Marie Hattermann et Anne Chabert, au milieu des préparatifs à la Semencerie image Marie Bohner
Marie Hattermann et Anne Chabert, au milieu des préparatifs à la Semencerie image Marie Bohner

Rue89 Strasbourg : Est-ce qu’il y a un lien entre le Giboul’Off et la Semencerie ?

AC : Non, pas vraiment, si ce n’est qu’on est quatre ou cinq à faire partie des deux, et qu’on partage cet esprit du recyclage, de la bonne débrouille et probablement aussi l’envie d’un monde meilleur. Place à l’avenir et pensons autrement. [rires] On est contre rien, mais on est pour que les choses évoluent. On réfléchit beaucoup, on agit aussi beaucoup, et tant qu’à faire, ensemble, au profit de chacun.

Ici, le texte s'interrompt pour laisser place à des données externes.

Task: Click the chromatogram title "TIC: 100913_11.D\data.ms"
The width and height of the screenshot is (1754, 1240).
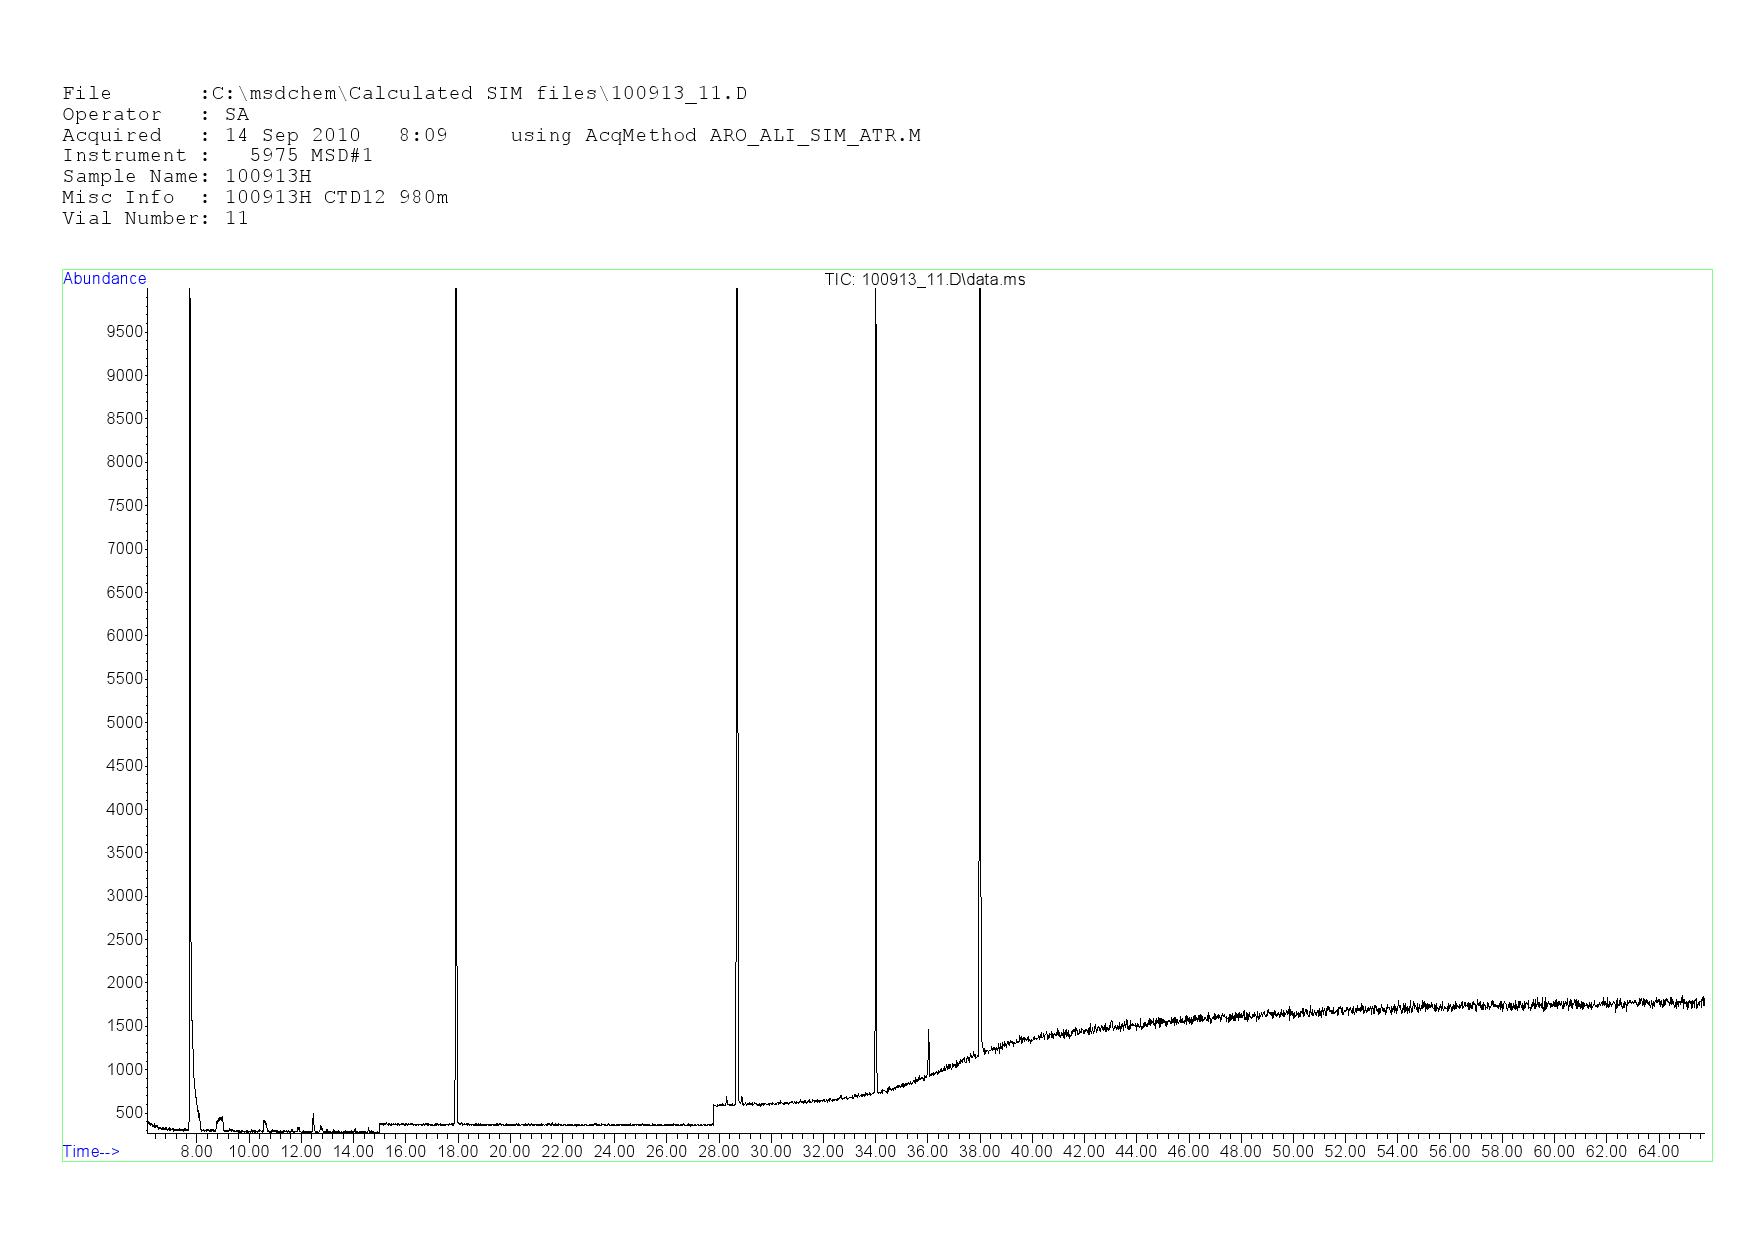Action: point(924,280)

La mairie de quartier lorgne un peu sur ce qu’on fait à la Semencerie depuis quelques années et nous appelle « le petit Berlin », ce qui nous fait beaucoup rire.

Nous on veut éviter toute forme de récupération. Et on doit le dire, si le lieu de la Semencerie existe aujourd’hui, c’est parce qu’un propriétaire privé nous a fait confiance, auquel on paie notre loyer tous les mois en tant que collectif d’artistes. Le Bastion de la Ville de Strasbourg, c’est très bien aussi, mais c’est un autre système. Moi je pense que c’est en donnant plus d’autonomie aux gens qu’ils sortent ce qu’ils ont de meilleur.